Input data —
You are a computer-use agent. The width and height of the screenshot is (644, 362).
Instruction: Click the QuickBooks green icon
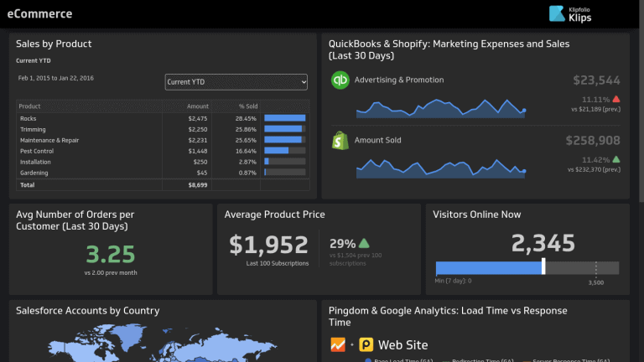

--

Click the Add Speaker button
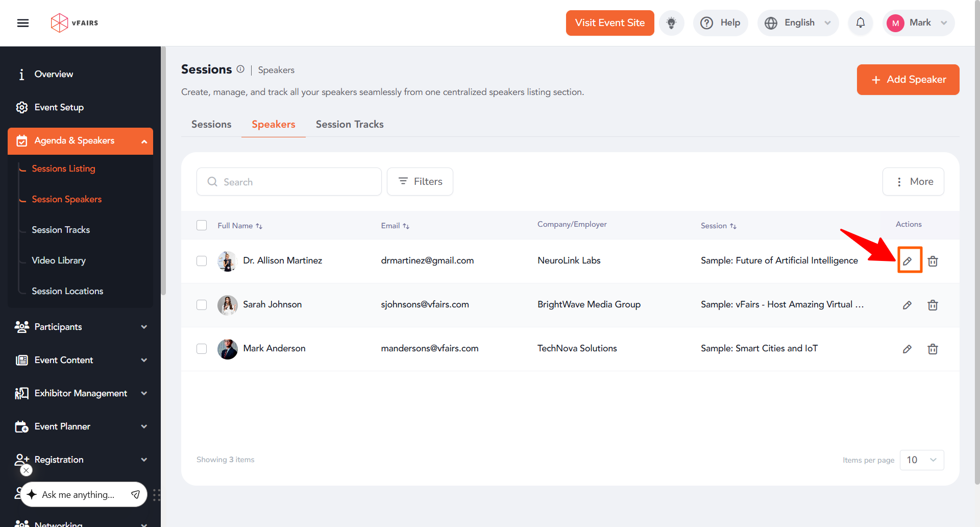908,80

==

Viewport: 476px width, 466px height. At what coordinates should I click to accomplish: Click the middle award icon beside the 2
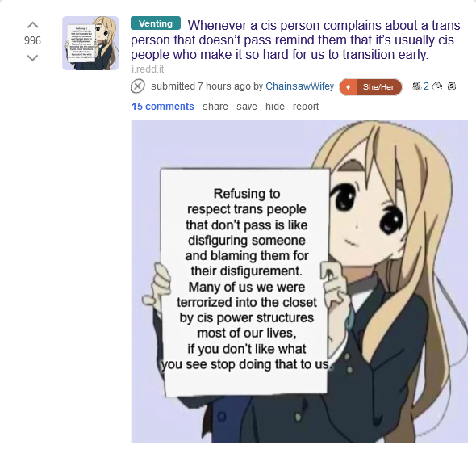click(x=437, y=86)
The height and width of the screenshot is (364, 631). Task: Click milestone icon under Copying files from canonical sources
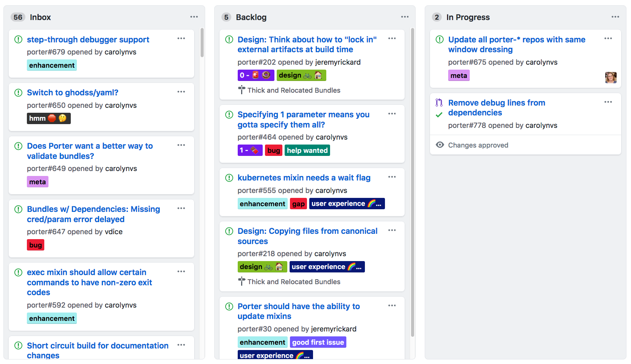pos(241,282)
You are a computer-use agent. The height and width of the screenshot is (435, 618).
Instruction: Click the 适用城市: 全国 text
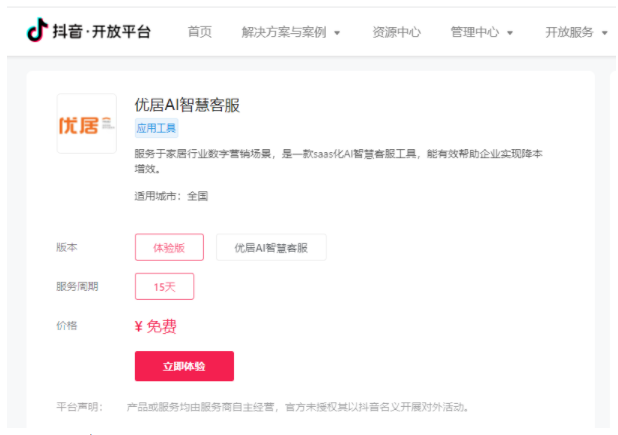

Task details — Render the stretch of the records from the line containing "You are a computer-use agent. The height" through the line containing "Instruction: Click the 适用城市: 全国 text" as a JSON list of strings, one string per line, leaving out blank lines.

Correct output —
[
  "You are a computer-use agent. The height and width of the screenshot is (435, 618).",
  "Instruction: Click the 适用城市: 全国 text"
]